What Do You Do With Your Big Goals When the World Is Falling Apart?
The world is in an uncertain moment right now. Suddenly, your personal goals, the things you were so passionate about just a couple weeks ago, might feel less than important. Who cares about all the training you’ve done for your first marathon if you’re not sure you’ll have a job in a few weeks? How can you think about that art exhibit you’ve planning when the news is full of people getting sick? Are you really trying to launch that podcast about houseplants when others around you are confronting economic devastation, xenophobia, and mental health issues?
It’s easy to think, “Well, the sky is falling,” and shove those dreams into a box in the closet. But that would be a mistake. Even if you have to focus on other issues that are more pressing or essential to your immediate well-being, your big goals still matter. It’s not selfish or foolish to keep striving toward them — in fact, they may get you through these rough times and open up opportunities for you to help others. Here’s how you can maintain at least some momentum on your goals during chaotic times.
Forget about crushing your goal — just touch your goal every day
If you hit pause during times of uncertainty, you run the risk of either 1) never returning to the goal again, or 2) losing so much momentum that when you come back to the goal, you have to start from scratch.
For instance, let’s say you wanted to write a novel, but with everything else that’s happening right now, you’re overwhelmed by your usual writing routine. If you don’t look at your novel for several weeks or months, when you do come back, you’ll have to get to know your characters and find your pace again. You’ll no longer live inside your story and will have to do the work of moving back in.
Even when things are stressful and confusing, if you maintain a baseline habit of doing at least a little bit of work toward your goal — my go-to is 10 minutes a day — you’ll be pleasantly surprised by the progress you make. And when the time is right to fully reimmerse yourself in your goal, it will be so much easier to do so.
Reframe your goal
Sometimes all it takes to stay connected to your goal is changing the way you look at it. Ask yourself: Is there a way my goal intersects with what’s going on in the world right now that I haven’t thought of yet? And if so, how can I reframe my goal so it makes sense right now?

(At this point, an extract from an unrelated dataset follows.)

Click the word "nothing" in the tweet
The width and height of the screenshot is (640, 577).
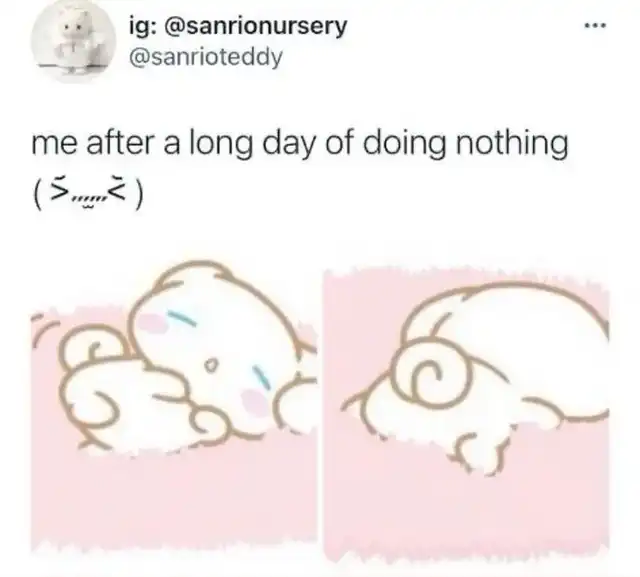pos(512,144)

Maybe you’ve been working on a comic book. Instead of spending all your time finding a publisher, can you livestream drawing classes for kids who are stuck at home because of the coronavirus? The ability to shift gears is a valuable skill, even when you’re not weathering a crisis.
Shift into learning mode
If pursuing your goal just doesn’t make sense at the moment, you can still keep it in sight by shifting into learning mode. Make a list of books, podcasts, online groups, and workshops that can help you gain skills related to your goal. Surrounding yourself with conversations about graphic design or journalism or whatever field you’re pursuing allows you to keep a hand on your goal, even if it has to slide to a back burner for now.
Be a rebel
This last one is a mindset shift. There is no one way to feel about this crisis and no one way to respond, but refusing to give up on a goal can be a way of declaring to yourself that you’re not going to give in to fear and negativity. Maybe working full force on your goal is your way of moving forward, even when you must physically stay in place.
No matter what strategy you choose, know that you don’t have to let your goals fall to the wayside just because things are different now. If they were important to you before, they will likely become important to you again once you — and the world — find a new normal.